Cultura: Um tratado de implantação especial
Diferentemente de um condomínio da Zona Oeste ou Sul, em um condomínio clube, o da Zona Norte é completamente diferente. Em um condomínio tão grande – normalmente com 300 unidades – com pessoas tão diversas, “tenho que ter reuniões semanais, senão diárias com os seguranças, funcionários da limpeza, os porteiros, todos. As demandas, as questões, os desafios são grandes. Eu tenho que ouvi-los, porque senão, vou chegar dentro desse condomínio e eles vão ter o mesmo comportamento que tiveram na gestão anterior”. Algumas vezes ela ouve de um síndico que determinado segurança é impossível de se trabalhar, mas se “você parar para fazer uma reunião e conversar com todos eles, ouvir as pessoas, começa a entender as demandas, as dúvidas e as questões pessoais de cada um e, aí, inicia um processo de solução das reais dificuldades de cada um” – ensina Ana.

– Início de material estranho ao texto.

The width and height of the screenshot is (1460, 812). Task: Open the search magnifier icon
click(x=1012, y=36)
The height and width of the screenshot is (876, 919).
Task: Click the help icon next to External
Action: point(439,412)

Quando o síndico joga junto
O importante, no final das contas, garante Ana, “é você chamar a equipe para trabalhar com você, todos juntos, para garantir o alcance dos objetivos”. O trabalho do síndico, segundo ela, é o contato, o relacionamento com as pessoas. Então, “se você não gosta de pessoas, você não consegue ser síndico, você não consegue ser um bom gestor. Porque você tem que conhecer as pessoas e você lida com elas o tempo todo. Até aquele condômino que as pessoas chamam de antissocial, aquela pessoa teve um motivo para ser daquele modo. Às vezes, pode ser uma reação a algum fato ocorrido, do qual você não tem conhecimento” – diz

Condomínio: O síndico e a transparência
Pela experiência, Ana afirma que algumas vezes o comportamento antissocial é fruto de uma má experiência com o síndico anterior que, possivelmente, não era transparente, não apresentava as contas de forma clara e simples ou, simplesmente, não apresentava, nunca fez uma apresentação das contas. Nunca teve uma comunicação aberta com os condôminos. Com isso, o pessoal vai odiar o síndico externo. Se já teve uma experiência ruim, essa reação se agrava. Mudar esse panorama, essa ambiente de desconfiança se torna um desafio. “Aí, você não consegue entrar para fazer um trabalho diferente” – conta.

Síndico externo: Se der uma oportunidade, pode ser a solução
No caso de Ana, quando acontece a oportunidade de entrar, ela garante que não deixa a oportunidade passar e fazer um trabalho diferenciado. “Não é porque o síndico é externo que ele não se importa. Muitas vezes, o síndico orgânico é muito legal, está ali todo tempo, mas está fazendo coisas erradas” – propõe. Muitos dos problemas são resolvidos com a postura do novo síndico, quando externo, durante as reuniões com os funcionários. Mas é também, no dia a dia, que você encontra os problemas e, neles, muitas vezes, as próprias soluções. “Muito do que se coloca como problema, como já disse, tem sua origem na cultura” – garante.